6. Il résulte de ce qui précède qu'il y a lieu d'accueillir les fins de non-recevoir opposées par le préfet des Hautes-Pyrénées et l'EARL de Laréou et de rejeter les conclusions présentées par M. F tendant à l'annulation de l'arrêté préfectoral du 20 décembre 2019.

Sur les frais liés au litige :

7. Il y a lieu, dans les circonstances de l'espèce, de mettre à la charge de M. F une somme de 1 200 euros à verser à l'EARL de Laréou, au titre des dispositions de l'article L. 761-1 du code de justice administrative.

D E C I D E :

Article 1er : La requête de M. F est rejetée.

Article 2 : M. F versera une somme de 1 200 euros (mille deux cents euros) à l'EARL de Laréou, au titre de l'article L. 761-1 du code de justice administrative.

Article 3 : Le présent jugement sera notifié à M. D F, à l'EARL de Laréou, et au ministre de la transition écologique et de la cohésion des territoires.

Copie pour information en sera adressée au préfet des Hautes-Pyrénées.

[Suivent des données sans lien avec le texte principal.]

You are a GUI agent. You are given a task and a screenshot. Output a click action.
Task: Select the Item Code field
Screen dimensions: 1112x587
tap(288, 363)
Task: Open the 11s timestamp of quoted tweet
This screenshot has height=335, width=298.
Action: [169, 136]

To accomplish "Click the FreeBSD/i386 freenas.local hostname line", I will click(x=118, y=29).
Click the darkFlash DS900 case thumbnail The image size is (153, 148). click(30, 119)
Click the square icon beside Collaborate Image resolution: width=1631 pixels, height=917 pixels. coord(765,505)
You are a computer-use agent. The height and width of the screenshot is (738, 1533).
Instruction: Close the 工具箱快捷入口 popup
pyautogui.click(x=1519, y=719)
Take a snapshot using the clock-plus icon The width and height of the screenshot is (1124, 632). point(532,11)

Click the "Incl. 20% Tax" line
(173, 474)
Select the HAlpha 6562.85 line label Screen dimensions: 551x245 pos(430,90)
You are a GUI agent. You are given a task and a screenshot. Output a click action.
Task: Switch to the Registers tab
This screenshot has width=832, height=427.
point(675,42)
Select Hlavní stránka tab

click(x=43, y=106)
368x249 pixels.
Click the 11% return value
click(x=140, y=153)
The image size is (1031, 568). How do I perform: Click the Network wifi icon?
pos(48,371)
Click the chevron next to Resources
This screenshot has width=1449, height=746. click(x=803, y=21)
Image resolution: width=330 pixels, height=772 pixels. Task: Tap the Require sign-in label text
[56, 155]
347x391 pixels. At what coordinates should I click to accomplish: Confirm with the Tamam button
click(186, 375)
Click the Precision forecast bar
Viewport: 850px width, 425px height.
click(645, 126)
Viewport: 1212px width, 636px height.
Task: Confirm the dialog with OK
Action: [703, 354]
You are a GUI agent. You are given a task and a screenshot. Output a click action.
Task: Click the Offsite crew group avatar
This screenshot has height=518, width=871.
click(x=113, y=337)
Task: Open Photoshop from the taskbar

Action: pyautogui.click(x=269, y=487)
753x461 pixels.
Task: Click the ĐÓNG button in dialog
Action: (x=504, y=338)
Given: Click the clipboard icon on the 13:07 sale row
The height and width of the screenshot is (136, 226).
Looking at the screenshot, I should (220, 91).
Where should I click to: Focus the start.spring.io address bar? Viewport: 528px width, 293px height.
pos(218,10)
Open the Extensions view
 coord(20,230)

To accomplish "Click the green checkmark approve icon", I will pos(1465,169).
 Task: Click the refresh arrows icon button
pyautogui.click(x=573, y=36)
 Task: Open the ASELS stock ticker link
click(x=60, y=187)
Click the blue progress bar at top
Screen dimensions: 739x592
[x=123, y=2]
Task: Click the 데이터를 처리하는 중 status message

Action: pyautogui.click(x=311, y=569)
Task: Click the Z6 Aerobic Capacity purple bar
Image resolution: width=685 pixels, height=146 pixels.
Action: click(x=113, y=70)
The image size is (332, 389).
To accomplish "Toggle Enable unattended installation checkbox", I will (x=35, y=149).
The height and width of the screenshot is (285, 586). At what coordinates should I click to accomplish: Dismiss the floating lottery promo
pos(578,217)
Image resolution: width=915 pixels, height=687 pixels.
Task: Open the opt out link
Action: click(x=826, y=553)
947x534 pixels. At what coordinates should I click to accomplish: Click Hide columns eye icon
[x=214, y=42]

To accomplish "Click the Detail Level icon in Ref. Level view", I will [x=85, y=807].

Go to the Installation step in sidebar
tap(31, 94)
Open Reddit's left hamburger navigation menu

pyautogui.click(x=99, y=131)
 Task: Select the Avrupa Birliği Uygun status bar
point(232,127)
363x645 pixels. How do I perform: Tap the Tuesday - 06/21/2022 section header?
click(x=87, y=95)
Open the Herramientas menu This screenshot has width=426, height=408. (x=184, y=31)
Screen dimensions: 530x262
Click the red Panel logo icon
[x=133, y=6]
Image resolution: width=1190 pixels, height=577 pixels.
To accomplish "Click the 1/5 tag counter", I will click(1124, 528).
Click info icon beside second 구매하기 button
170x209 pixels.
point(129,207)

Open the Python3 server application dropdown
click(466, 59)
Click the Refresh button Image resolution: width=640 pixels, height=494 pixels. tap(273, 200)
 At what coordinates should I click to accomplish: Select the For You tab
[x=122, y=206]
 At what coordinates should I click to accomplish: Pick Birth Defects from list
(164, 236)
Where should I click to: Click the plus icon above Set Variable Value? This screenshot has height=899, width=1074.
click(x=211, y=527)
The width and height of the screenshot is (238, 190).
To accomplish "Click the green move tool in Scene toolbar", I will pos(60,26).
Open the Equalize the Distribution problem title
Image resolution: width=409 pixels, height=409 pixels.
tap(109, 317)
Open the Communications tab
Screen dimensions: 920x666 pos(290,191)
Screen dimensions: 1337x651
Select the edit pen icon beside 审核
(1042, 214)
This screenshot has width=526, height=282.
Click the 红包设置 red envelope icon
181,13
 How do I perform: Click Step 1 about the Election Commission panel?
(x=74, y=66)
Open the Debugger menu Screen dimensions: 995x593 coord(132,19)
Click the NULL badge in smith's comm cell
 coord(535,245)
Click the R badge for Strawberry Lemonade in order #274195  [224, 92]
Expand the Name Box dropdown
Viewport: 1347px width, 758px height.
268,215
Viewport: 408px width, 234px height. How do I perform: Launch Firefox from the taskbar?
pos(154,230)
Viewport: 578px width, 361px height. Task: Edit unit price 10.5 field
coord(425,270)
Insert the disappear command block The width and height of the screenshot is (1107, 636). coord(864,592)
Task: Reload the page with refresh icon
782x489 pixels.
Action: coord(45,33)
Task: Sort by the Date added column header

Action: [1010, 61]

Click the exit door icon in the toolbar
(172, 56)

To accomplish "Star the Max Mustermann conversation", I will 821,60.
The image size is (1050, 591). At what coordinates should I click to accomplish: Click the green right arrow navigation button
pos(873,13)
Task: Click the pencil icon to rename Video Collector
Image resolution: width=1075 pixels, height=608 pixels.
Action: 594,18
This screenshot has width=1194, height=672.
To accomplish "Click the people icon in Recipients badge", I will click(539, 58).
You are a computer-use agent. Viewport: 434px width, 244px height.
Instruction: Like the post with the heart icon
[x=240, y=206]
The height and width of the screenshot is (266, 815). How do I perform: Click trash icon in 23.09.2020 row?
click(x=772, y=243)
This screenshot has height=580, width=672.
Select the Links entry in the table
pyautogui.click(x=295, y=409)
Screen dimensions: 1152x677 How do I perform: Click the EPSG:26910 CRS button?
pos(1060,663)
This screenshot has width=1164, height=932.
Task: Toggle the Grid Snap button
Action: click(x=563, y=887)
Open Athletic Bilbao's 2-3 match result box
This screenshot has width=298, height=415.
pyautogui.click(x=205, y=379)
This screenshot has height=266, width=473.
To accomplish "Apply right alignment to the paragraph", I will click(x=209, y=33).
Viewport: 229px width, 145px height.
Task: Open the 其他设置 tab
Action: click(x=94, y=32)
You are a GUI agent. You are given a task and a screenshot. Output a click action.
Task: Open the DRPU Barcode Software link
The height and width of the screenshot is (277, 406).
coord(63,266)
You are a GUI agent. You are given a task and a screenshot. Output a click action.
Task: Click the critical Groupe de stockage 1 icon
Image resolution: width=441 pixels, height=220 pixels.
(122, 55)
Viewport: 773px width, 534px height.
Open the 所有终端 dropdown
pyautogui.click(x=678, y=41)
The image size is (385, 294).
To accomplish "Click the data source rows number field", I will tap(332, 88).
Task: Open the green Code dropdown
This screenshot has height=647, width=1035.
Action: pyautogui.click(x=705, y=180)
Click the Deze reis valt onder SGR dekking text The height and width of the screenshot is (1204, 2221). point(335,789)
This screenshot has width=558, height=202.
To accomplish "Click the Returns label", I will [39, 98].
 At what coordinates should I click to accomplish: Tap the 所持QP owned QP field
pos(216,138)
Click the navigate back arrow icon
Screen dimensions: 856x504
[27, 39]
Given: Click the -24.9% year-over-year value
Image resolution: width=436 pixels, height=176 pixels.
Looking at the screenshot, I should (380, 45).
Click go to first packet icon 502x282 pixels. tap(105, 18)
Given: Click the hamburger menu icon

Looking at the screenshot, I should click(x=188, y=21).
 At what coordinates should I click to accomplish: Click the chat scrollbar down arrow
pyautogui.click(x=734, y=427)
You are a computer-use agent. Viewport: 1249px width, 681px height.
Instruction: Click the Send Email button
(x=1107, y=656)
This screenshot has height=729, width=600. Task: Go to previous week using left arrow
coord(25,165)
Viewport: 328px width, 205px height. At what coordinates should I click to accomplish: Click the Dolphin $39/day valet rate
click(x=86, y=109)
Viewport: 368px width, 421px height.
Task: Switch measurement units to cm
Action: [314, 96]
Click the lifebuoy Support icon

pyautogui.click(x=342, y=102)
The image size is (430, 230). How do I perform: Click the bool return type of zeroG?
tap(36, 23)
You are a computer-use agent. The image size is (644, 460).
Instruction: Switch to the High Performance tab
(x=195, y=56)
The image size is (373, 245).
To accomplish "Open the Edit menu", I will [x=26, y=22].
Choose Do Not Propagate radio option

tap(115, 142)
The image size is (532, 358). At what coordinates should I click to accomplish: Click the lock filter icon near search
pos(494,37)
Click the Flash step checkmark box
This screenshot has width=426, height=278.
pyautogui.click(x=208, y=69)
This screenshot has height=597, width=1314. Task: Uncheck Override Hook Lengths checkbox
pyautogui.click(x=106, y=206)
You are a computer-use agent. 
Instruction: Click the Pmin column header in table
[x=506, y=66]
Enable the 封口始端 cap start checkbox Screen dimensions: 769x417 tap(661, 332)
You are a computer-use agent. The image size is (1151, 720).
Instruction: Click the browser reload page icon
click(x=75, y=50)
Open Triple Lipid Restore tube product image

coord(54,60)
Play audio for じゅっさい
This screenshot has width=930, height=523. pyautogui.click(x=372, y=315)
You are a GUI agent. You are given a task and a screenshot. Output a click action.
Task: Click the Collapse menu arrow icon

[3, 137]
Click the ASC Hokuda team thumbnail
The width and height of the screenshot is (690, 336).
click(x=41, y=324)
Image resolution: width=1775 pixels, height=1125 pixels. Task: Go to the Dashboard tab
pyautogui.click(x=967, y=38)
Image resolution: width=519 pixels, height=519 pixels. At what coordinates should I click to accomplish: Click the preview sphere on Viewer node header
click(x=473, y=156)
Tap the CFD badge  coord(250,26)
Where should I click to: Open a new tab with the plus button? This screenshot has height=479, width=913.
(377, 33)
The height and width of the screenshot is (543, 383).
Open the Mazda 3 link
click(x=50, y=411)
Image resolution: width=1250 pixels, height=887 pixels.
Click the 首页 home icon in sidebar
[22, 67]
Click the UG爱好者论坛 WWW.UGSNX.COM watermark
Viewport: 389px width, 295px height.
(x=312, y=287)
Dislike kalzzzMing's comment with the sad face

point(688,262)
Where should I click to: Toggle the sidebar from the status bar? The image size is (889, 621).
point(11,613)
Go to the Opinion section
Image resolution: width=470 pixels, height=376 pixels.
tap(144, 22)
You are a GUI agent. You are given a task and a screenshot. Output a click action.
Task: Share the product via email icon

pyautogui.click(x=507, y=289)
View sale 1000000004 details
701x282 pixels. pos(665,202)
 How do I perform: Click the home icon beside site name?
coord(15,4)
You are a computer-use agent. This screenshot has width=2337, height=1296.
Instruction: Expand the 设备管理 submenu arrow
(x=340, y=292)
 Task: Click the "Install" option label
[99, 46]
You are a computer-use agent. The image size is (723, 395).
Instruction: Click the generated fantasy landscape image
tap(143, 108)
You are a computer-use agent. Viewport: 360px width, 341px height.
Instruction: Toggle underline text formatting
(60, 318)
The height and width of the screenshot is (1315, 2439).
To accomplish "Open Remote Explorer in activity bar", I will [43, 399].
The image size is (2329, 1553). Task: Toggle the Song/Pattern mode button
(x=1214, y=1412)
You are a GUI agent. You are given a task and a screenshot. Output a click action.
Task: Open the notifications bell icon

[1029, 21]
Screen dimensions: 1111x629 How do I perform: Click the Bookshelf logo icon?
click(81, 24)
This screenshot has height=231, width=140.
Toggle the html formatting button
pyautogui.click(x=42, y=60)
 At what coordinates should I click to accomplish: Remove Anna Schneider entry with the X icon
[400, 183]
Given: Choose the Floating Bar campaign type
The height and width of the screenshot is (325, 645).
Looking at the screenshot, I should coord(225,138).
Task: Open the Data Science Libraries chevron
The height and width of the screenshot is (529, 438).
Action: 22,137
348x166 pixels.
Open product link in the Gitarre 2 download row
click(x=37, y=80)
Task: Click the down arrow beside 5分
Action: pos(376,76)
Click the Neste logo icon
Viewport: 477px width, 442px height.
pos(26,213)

Délibéré après l'audience du 7 septembre 2022, à laquelle siégeaient :

Mme Perdu, présidente,

Mme Duchesne, conseillère,

M. Diard, conseiller.

Rendu public par mise à disposition au greffe le 28 septembre 2022.

La rapporteure,

Signé : M. E

La présidente,

Signé : S. PERDULa greffière,

Signé : M. C

La République mande et ordonne au ministre de la transition écologique et de la cohésion des territoires en ce qui le concerne ou à tous commissaires de justice à ce requis en ce qui concerne les voies de droit commun, contre les parties privées, de pourvoir à l'exécution du présent jugement.